STIL homologs were identified by BLAST (Basic Local Alignment Search Tool) analysis. Protein sequences were aligned using the MUSCLE (multiple sequence alignment by log-expectation) sequence aligning algorithm (Edgar, 2004) in Jalview (Waterhouse et al., 2009) and were colored according to the BLOSUM62 coloring scheme (conservation color increment value was set to 30). Regions with high sequence conservation were subsequently determined by using the Blocks Multiple Alignment Processor (minimum block width was set to 5, maximum block width was set to 200) (Fred Hutchinson Cancer Research Center, Washington, DC). Phylogenetic trees were calculated on the phylogeny.fr platform (http://www.phylogeny.fr) (Dereeper et al., 2008). Protein sequences were first aligned with MUSCLE (Edgar, 2004), alignments were checked for accuracy with G-blocks (Castresana, 2000) and PhyML was used for tree building (maximum-likelihood method) (Guindon and Gascuel, 2003; Anisimova and Gascuel, 2006). Trees were rendered using Treedyn (Chevenet et al., 2006).

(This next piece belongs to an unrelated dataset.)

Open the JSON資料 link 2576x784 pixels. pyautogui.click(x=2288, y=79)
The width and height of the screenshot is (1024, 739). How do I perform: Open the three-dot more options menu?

We thank Elena Nigg for excellent technical assistance and all members of our laboratory for helpful discussions. We also thank Conrad von Schubert for critical reading of our manuscript.
This work was supported by the Swiss National Science Foundation [grant number 31003A_132428/1]. C.A. was funded by a PhD fellowship from the Werner Siemens Foundation (Zug, Switzerland). K.F.S. was supported by a PhD fellowship from the Boehringer-Ingelheim Fonds and the International Max Planck Research School for Molecular and Cellular Life Sciences (Martinsried, Germany).